Signed-off-by: Donghai Qiao <[email protected]>
---
v1 -> v2: removed 'x' from the function names and change XCALL to SMP_CALL from the new macros

kernel/smp.c | 74 ++++++++++++++++++----------------------------------
1 file changed, 25 insertions(+), 49 deletions(-)

diff --git a/kernel/smp.c b/kernel/smp.c
index 22e8f2bd770b..8998b97d5f72 100644
--- a/kernel/smp.c
+++ b/kernel/smp.c
@@ -399,8 +399,6 @@ static __always_inline void csd_unlock(struct __call_single_data *csd)
smp_store_release(&csd->node.u_flags, 0);
}

-static DEFINE_PER_CPU_SHARED_ALIGNED(call_single_data_t, csd_data);
-
void __smp_call_single_queue(int cpu, struct llist_node *node)
{
#ifdef CONFIG_CSD_LOCK_WAIT_DEBUG
@@ -634,6 +632,9 @@ void flush_smp_call_function_from_idle(void)
}

/*
+ * This is a temporarily hook up.

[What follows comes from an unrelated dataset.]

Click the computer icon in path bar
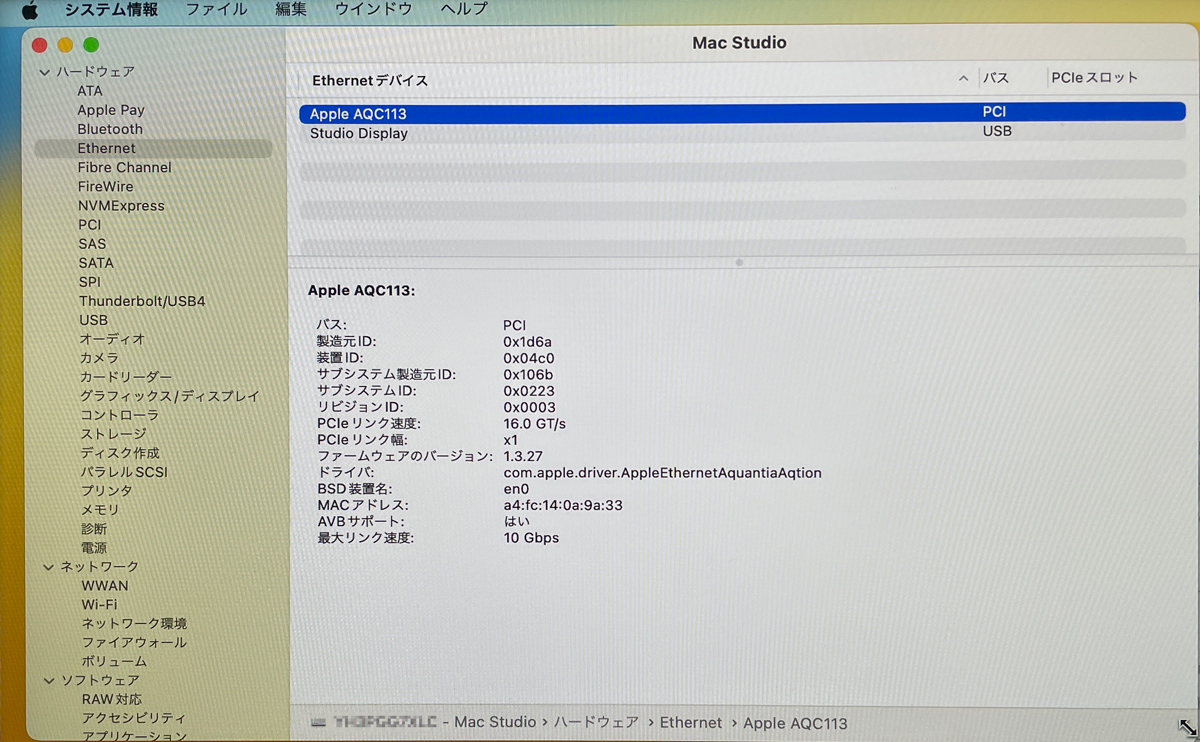Image resolution: width=1200 pixels, height=742 pixels. (318, 722)

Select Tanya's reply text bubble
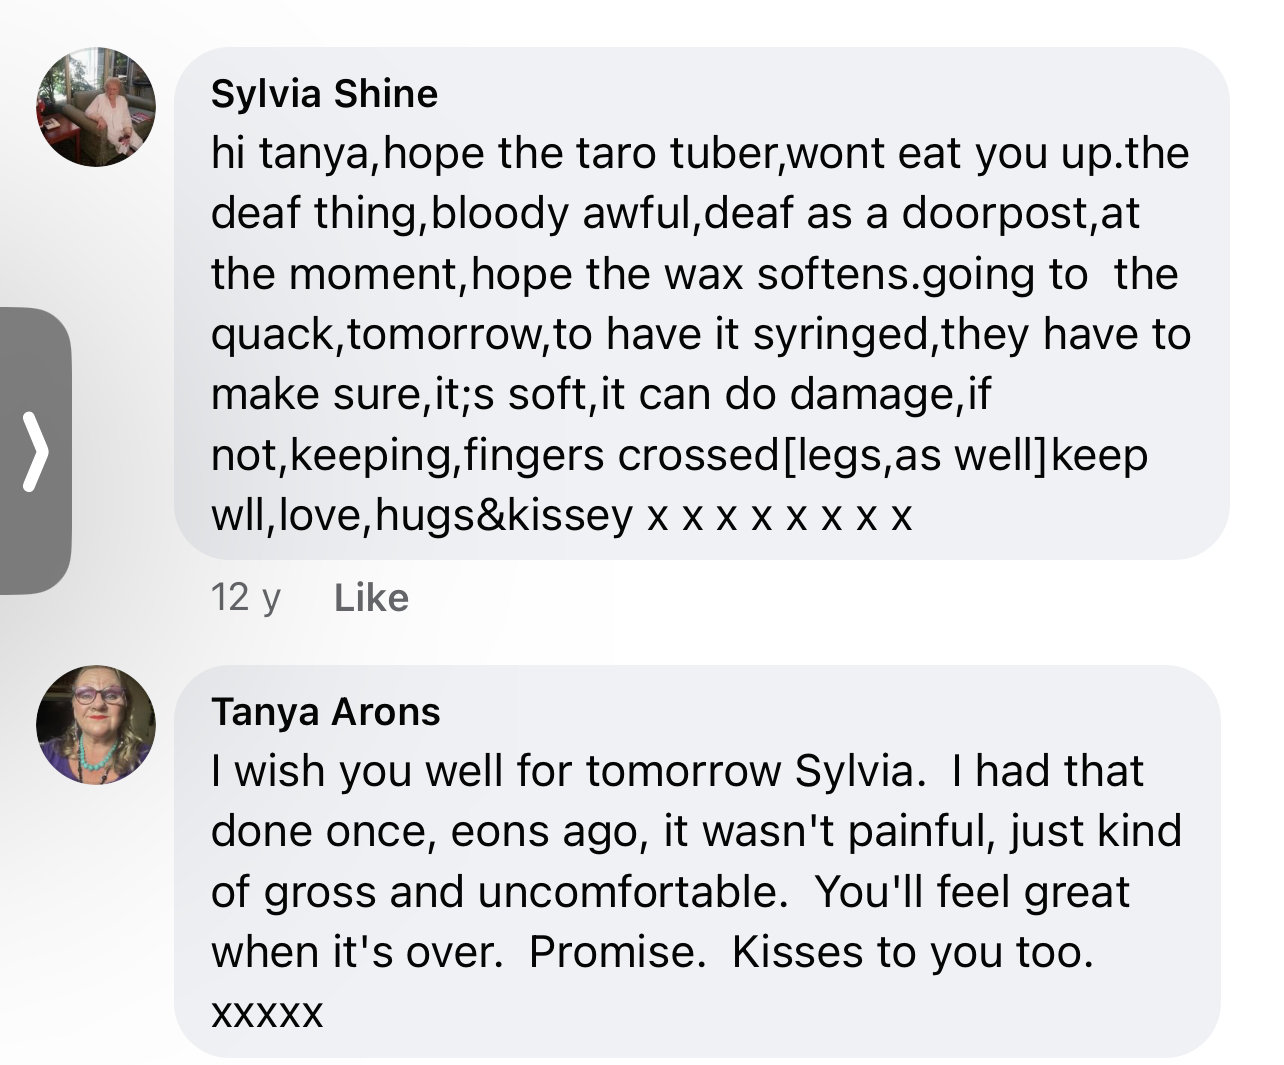tap(697, 861)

This function will be eliminated
+ * with the last patch in this series.
+ *
* smp_call_function_single - Run a function on a specific CPU
* @func: The function to run. This must be fast and non-blocking.
* @info: An arbitrary pointer to pass to the function.
@@ -642,59 +643,21 @@ void flush_smp_call_function_from_idle(void)
* Returns 0 on success, else a negative status code.
*/
int smp_call_function_single(int cpu, smp_call_func_t func, void *info,
- int wait)
+ int wait)
{
- call_single_data_t *csd;
- call_single_data_t csd_stack = {
- .node = { .u_flags = CSD_FLAG_LOCK | CSD_TYPE_SYNC, },
- };
- int this_cpu;
- int err;
-
- /*
- * prevent preemption and reschedule on another processor,
- * as well as CPU removal
- */
- this_cpu = get_cpu();
-
- /*
- * Can deadlock when called with interrupts disabled.
- * We allow cpu's that are not yet online though, as no one else can
- * send smp call function interrupt to this cpu and as such deadlocks
- * can't happen.
- */
- WARN_ON_ONCE(cpu_online(this_cpu) && irqs_disabled()
- && !oops_in_progress);
-
- /*
- * When @wait we can deadlock when we interrupt between llist_add() and
- * arch_send_call_function_ipi*(); when !@wait we can deadlock due to
- * csd_lock() on because the interrupt context uses the same csd
- * storage.
- */
- WARN_ON_ONCE(!in_task());
-
- csd = &csd_stack;
- if (!wait) {
- csd = this_cpu_ptr(&csd_data);
- csd_lock(csd);
- }
-
- csd->func = func;
- csd->info = info;
-#ifdef CONFIG_CSD_LOCK_WAIT_DEBUG
- csd->node.src = smp_processor_id();
- csd->node.dst = cpu;
-#endif
+ unsigned int flags = 0;

- err = generic_exec_single(cpu, csd);
+ if ((unsigned int)cpu >= nr_cpu_ids || !cpu_online(cpu))
+ return -ENXIO;

if (wait)
- csd_lock_wait(csd);
+ flags = SMP_CALL_TYPE_SYNC;
+ else
+ flags = SMP_CALL_TYPE_ASYNC;

- put_cpu();
+ smp_call(cpu, func, info, flags);

- return err;
+ return 0;
}
EXPORT_SYMBOL(smp_call_function_single);

@@ -1159,6 +1122,19 @@ void __smp_call_mask_cond(const struct cpumask *mask,
smp_cond_func_t cond_func,
unsigned int flags)
{
+ bool wait = false;
+
+ if (flags == SMP_CALL_TYPE_SYNC)
+ wait = true;
+
+ preempt_disable();
+
+ /*
+ * This is temporarily hook. The function smp_call_function_many_cond()
+ * will be inlined here with the last patch in this series.
+ */
+ smp_call_function_many_cond(mask, func, info, wait, cond_func);
+ preempt_enable();
}

/*
--
2.27.0


2022-04-25 11:13:54

by Peter Zijlstra

[permalink] [raw]
Subject: Re: [PATCH v2 04/11] smp: replace smp_call_function_single() with smp_call()

On Fri, Apr 22, 2022 at 04:00:33PM -0400, Donghai Qiao wrote:
> Eliminated the percpu global csd_data and temporarily hook up
> to smp_call().
>
> There is no obvious reason or evidence that the differentiation

Using the on-stack csd seems like an obvious benefit to me. Stack is
often cache-hot, while the percpu stuff is likely a cache-miss. Worse,
the call_function_data as used by the mask functions is likely a double
miss due to the O(n^2) nature of the thing.